'Killer' Network Card Actually Reduces Latency
fatduck writes "HardOCP has published a review of the KillerNIC network card from Bigfoot Networks. The piece examines benchmarks of the product in online gaming and a number of user experiences. The product features a 'Network Processing Unit' or NPU, among other acronyms, which promise to drastically reduce latency in online games. Too good to be true? The card also sports a hefty price tag of $250." From the article: "The Killer NIC does exactly what it is advertised to do. It will lower your pings and very likely give you marginally better framerates in real world gaming scenarios. The Killer NIC is not for everyone as it is extremely expensive in this day and age of "free" onboard NICs. There are very likely other upgrades you can make to your computer for the same investment that will give you more in return. Some gamers will see a benefit while others do not.

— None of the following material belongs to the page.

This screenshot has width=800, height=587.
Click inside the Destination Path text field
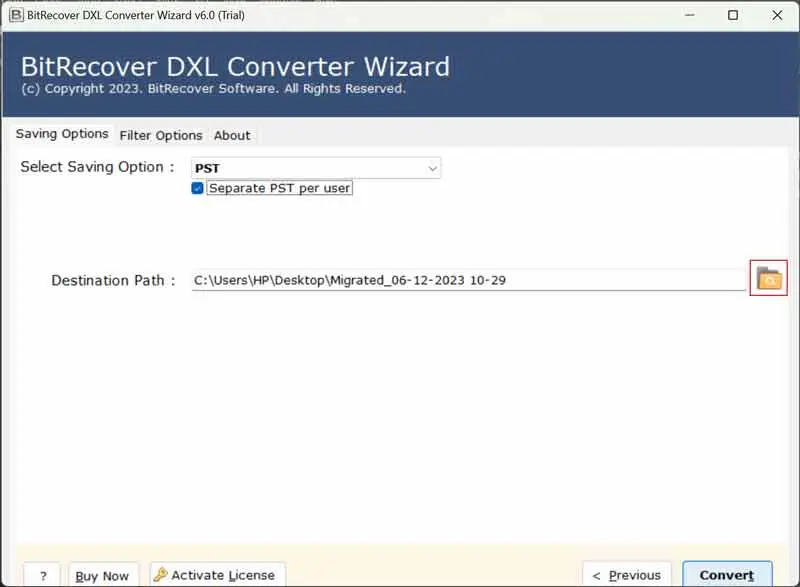pos(468,281)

Hardcore deathmatchers are likely to feel the Killer NIC advantages while the middle-of-the road player will not be fine tuned enough to benefit from the experience. Certainly though, the hardcore online gamer is exactly who this product is targeted at."
But the only real concern in making a killer NIC is keeping all the processing off of the CPU and bus. If the CPU/MB can shuffle packets at and from the NIC at the speed of the data bus, then it can't get much faster unless you want to offload protocols to the NIC etc.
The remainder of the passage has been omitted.